== Vorgegebenes Ziel 1 ==
Entnimm dem Textauszug über Vielfalt in der Kita die Stelle, die mit den Worten „Podiumsdiskussion und Überreichung“ beginnt und nach „wird, (re)agieren können.“ endet, ohne etwas daran zu ändern.

§

In der Kita St. Marien in Sedelsberg wird das Spielzeug der Kinder genderkritisch sortiert, die Fröbel Bildung und Erziehung gGmbH beleuchtet den erweiterten Familienbegriff. Die Pro Inklusio Fachschule nimmt Gender als Botschaft in Kinderbüchern unter die Lupe und die Euro Akademie hat ein Memory zur Vielfalt der Familienformen entwickelt. Zum guten Schluss berichten zwei Diversity- und Gender-Beauftragte aus ihrem Alltag. Nach jedem Spot gab es murmelnde Zustimmung im Publikum und Applaus.
Podiumsdiskussion und Überreichung der Erklärung
Die anschließende Podiumsdiskussion mit Caren Marks, Parlamentarische Staatssekretärin im Bundesministerium für Familie, Senioren, Frauen und Jugend (BMFSFJ), mit Suli Puschban, Susanne Scheerer, Petra Wagner von der Fachstelle Kinderwelten für vorurteilsbewusste Erziehung und Bildung, und dem Diversity- und Gender-Beauftragten und Erzieher von INA.KINDER.GARTEN, Patrick Canducci drehte sich um die Frage, wie Politik und Fachpersonal in Zeiten, in denen Vielfalt immer öfter als Zumutung deklariert oder infrage gestellt wird, (re)agieren können.
Sowohl Kinderliedermacherin Suli Puschban als auch Susanne Scheerer sagten, dass sie die Kinder über Kunst, Musik und Geschichten erreichten und auf emotionale Art und Weise abholen würden. Beide vermitteln authentisch ihre Botschaften. Suli Puschban singt nicht nur Lieder, die Rollenklischees auf den Kopf stellen und traditionelle Familienformen aufbrechen. „Ich spreche die Kinder in ihrem ganzen Sein an so wie ich mich mit meinem ganzen Sein einbringe“, sagt die offen lesbisch lebende Sängerin.

§

== Vorgegebenes Ziel 2 ==
Schreib aus den Einträgen unverändert ab, was von der Zeile mit „Switch to grid view layout“ bis einschließlich der Zeile mit „will click(242, 285).“ reicht.

§

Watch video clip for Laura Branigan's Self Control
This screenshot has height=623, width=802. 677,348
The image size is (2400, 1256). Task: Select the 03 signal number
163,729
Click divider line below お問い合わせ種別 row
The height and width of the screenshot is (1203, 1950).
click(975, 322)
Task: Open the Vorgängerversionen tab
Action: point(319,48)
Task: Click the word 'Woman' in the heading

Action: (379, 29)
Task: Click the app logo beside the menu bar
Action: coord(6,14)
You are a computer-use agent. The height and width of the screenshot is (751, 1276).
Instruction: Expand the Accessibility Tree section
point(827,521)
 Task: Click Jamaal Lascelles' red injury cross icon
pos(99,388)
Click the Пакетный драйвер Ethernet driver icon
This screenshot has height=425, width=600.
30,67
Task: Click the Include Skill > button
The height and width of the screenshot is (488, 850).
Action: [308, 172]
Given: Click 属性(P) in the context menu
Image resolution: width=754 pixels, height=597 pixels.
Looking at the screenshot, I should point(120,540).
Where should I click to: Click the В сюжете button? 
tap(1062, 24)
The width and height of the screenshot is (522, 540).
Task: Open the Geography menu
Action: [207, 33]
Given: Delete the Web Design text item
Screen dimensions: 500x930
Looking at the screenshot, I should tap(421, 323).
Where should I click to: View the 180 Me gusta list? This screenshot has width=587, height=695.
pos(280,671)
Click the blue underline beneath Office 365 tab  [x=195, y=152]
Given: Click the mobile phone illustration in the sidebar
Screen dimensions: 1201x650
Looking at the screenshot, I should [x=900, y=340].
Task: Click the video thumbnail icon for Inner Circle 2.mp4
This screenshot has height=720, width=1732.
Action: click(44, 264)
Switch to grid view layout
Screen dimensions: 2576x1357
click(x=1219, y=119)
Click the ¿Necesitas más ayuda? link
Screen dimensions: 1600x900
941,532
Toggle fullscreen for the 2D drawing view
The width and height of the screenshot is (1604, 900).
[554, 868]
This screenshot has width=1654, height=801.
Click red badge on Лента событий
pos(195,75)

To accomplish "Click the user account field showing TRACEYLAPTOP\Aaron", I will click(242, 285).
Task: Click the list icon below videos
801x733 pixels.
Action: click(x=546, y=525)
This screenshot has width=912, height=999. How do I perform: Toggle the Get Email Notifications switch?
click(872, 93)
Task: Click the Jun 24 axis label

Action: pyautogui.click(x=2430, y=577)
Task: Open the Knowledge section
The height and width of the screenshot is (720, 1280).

§

== Ausgearbeitete Lösung 1 ==
Podiumsdiskussion und Überreichung der Erklärung
Die anschließende Podiumsdiskussion mit Caren Marks, Parlamentarische Staatssekretärin im Bundesministerium für Familie, Senioren, Frauen und Jugend (BMFSFJ), mit Suli Puschban, Susanne Scheerer, Petra Wagner von der Fachstelle Kinderwelten für vorurteilsbewusste Erziehung und Bildung, und dem Diversity- und Gender-Beauftragten und Erzieher von INA.KINDER.GARTEN, Patrick Canducci drehte sich um die Frage, wie Politik und Fachpersonal in Zeiten, in denen Vielfalt immer öfter als Zumutung deklariert oder infrage gestellt wird, (re)agieren können.

== Ausgearbeitete Lösung 2 ==
Switch to grid view layout
Screen dimensions: 2576x1357
click(x=1219, y=119)
Click the ¿Necesitas más ayuda? link
Screen dimensions: 1600x900
941,532
Toggle fullscreen for the 2D drawing view
The width and height of the screenshot is (1604, 900).
[554, 868]
This screenshot has width=1654, height=801.
Click red badge on Лента событий
pos(195,75)

To accomplish "Click the user account field showing TRACEYLAPTOP\Aaron", I will click(242, 285).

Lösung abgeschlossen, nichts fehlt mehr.